Bill James on the need for “perverse economic incentives”

What are some ideas? I’ve heard people say teams that don’t reinvest their revenue-sharing money shouldn’t be allowed to turn a profit.

I don’t know, but that sounds like an invitation to creative accounting. I imagine they might find a way for some other corporation with which they have a relationship to turn a nice profit.

Gross revenue? Net revenue?  You have any idea what’s coming out to go from one to the other?  Ask the McCourts and their amazing salaries to themselves and their non-baseball-working sons.  Point is, a lot of things can happen before we get to gross revenue.  Another idea of mine which I have mentioned many, many times: If you’re among the “top 5″ revenue sharing beneficiaries, your books should be open to MLB’s forensic accountants.  As I said here:

The top 5 teams that take in the revenue sharing/luxury tax payments must provide audited financial statements to MLB to “prove” they spent the handouts on improving the club via “sources and uses” schedules. If the team can’t prove they used the funds to improve their clubs, they either forfeit the following year’s payments or must refund the current year’s payments.

Salary floor? Ceiling?

It could be that the time has come to incentivize winning by the players. The players might — I’m not sure if you’d get resistance from that, but that would be one approach.
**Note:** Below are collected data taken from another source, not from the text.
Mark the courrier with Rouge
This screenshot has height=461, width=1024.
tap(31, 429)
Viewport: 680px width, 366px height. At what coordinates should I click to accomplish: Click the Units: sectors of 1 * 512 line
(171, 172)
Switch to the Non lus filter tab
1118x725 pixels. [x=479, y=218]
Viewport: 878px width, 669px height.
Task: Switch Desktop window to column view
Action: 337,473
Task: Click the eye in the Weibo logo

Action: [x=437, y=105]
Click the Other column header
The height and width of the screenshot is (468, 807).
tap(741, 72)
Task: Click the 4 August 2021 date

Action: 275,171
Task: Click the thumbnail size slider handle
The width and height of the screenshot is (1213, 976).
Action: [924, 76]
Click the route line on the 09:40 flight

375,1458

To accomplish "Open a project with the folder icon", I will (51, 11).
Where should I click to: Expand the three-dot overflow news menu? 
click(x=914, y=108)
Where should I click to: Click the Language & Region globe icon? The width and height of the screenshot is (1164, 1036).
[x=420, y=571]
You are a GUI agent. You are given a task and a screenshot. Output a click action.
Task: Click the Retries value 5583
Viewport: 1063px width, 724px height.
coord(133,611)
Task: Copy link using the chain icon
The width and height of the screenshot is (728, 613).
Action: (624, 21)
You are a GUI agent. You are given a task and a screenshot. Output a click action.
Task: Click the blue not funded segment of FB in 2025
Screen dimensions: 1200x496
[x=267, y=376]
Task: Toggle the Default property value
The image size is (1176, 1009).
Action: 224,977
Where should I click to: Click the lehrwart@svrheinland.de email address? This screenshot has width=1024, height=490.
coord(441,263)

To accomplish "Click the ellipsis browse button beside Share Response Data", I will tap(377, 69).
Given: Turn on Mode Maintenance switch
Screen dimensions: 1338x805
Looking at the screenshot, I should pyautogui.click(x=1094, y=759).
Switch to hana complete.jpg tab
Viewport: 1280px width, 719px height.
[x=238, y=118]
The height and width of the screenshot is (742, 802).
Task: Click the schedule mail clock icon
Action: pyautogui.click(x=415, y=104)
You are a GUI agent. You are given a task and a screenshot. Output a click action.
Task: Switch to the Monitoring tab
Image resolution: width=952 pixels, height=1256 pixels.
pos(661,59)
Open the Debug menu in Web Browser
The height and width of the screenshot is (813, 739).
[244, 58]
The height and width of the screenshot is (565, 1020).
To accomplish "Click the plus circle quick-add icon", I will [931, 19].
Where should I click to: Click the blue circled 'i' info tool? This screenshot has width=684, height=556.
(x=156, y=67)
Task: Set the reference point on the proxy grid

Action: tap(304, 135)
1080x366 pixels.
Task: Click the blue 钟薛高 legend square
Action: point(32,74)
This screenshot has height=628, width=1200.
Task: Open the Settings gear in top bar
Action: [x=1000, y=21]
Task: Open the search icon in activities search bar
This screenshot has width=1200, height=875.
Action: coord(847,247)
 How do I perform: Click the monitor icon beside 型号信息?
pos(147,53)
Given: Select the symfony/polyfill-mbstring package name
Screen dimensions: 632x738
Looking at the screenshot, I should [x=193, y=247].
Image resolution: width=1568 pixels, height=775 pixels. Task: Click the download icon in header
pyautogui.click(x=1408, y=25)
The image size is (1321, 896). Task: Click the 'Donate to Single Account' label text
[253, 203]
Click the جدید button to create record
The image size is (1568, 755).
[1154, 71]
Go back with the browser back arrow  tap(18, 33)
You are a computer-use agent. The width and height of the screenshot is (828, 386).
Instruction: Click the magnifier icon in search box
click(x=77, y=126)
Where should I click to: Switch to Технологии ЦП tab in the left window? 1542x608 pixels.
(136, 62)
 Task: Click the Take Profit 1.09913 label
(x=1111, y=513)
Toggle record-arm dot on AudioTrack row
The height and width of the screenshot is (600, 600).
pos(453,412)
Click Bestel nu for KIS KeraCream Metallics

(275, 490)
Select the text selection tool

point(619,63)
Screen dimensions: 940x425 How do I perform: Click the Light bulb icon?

The problem with the game being too well off is that teams can make money in ways that aren’t generally intended. John Henry had a proposal about it. Another proposal was the teams that are non-competitive over a period of years could be required to sell the team. The owners of, say, the Salt Lake City Cellar Dwellers. You haven’t competed for 15 years, it’s time to sell the team. That might be one way to approach it.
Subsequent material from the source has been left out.